I’m not much of a gambler, but I’d be willing to bet that those reading the title of this post are thinking Karen is a woman’s name . . . which it obviously is. What most of us may not realize is that the term also refers to the third largest ethnic group in Burma (a.k.a. Myanmar in southeastern Asia), numbering approximately 7.5 million.
Until a few weeks ago, I had never heard of the Karen. I certainly knew nothing about the ethnic fault lines within Burmese society or the violent clashes over the past two centuries between various factions within the country. And if someone had told me that over a period of several decades some 200,000 Karen had been driven from their homes and villages as part of a campaign of ethnic cleansing, only to wind up in refugee camps in Thailand, I would have stared blankly: Karen who?
Last night, a group of 12th graders in our Siyyum program joined me as we traveled to a modest apartment complex off Phillips Highway, just north of Emerson. There we met members of the Kwae family, Karen refugees granted political asylum in the United States . . . one of the lucky few among the world’s refugees (little known fact: only 1% of all refugees are granted asylum by the world’s nations). The meeting between ourselves and the Kwae family was the culmination of many months of discussion and research among our 12th graders, who were charged with the task of designing a project of tikkun olam (social action) within the Jacksonville community. Our conversations led us to World Relief, an international organization that guides the resettlement of refugees around the globe. Each year in Jacksonville alone, the local affiliate of World Relief helps to acclimate hundreds of newcomers to our city, and a world that is utterly and frighteningly unfamiliar.

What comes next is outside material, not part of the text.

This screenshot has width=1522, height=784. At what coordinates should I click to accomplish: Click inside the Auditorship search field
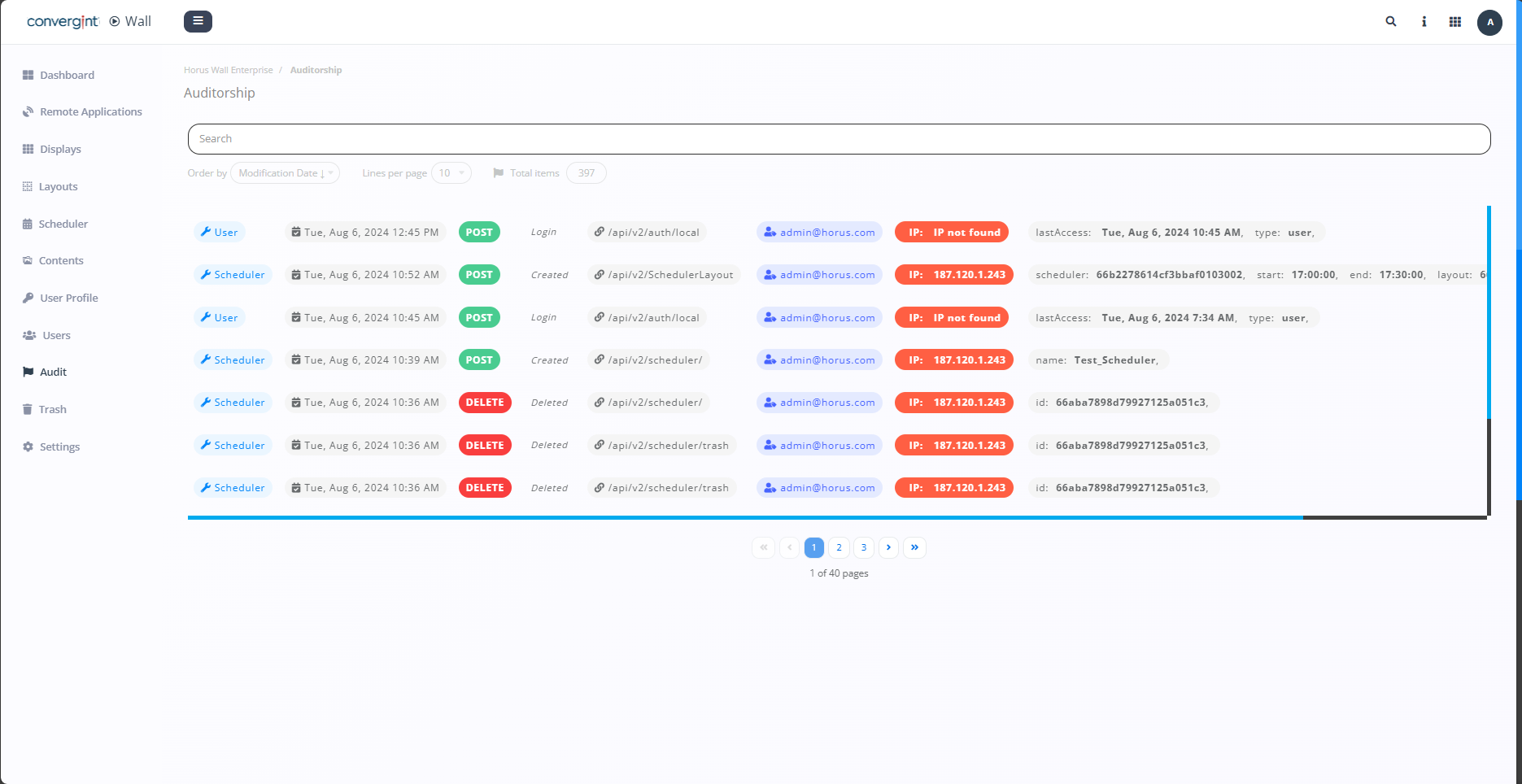pyautogui.click(x=839, y=139)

Imagine never flying on a plane before. Imagine landing in a country where you can neither speak nor read the language. Imagine encountering indoor plumbing, a supermarket or a washing machine for the very first time. You and I can’t . . . but members of the Kwae family can and have.
Through World Relief, these refugees attend English classes, learn how to navigate public transportation, open a bank account, and find a job. Their children enroll in local schools, and these families slowly begin to travel the road toward social integration in the tapestry of America, whose very fabric is woven from successive waves of immigration.
Over the course of the coming weeks our 12th graders will help the Kwae family by extending a helping hand and making them feel welcome. We will teach them how to type and use a microwave; we’ll help them practice their English, and take them for a visit to the zoo and the beach — two places they have never been. We will play with their children, ages 5, 3 and 1, and if we are successful, they will feel a little less like strangers in a strange land. As the first synagogue group in Jacksonville to work with World Relief I’m proud of our 12th graders, and you should be, too.
I can see myself in the reflection of these refugees’ lives. The Karen people come from a vastly different background than my own, yet there are shared echoes of experience. As the grandchild of immigrants who passed through Ellis Island with thousands of others, I find myself thinking about the challenges my grandparents faced as new arrivals more than 90 yeas ago.
Equally important, as Jews having just completed our annual celebration of freedom at Passover, it is vital we remind ourselves that the story of the Israelites didn’t end with their crossing of the Sea. Time and again in the desert they expressed a preference for the certainty of enslavement over the insecurity of freedom. True liberation is about so much more than the mere absence of slavery; it requires a readiness to face the vicissitudes of an unpredictable and complex world. Against the background of our ancestors’ Exodus from Egypt, we can better appreciate the spirit of a Burmese family and their courageous leap of faith into the unknown.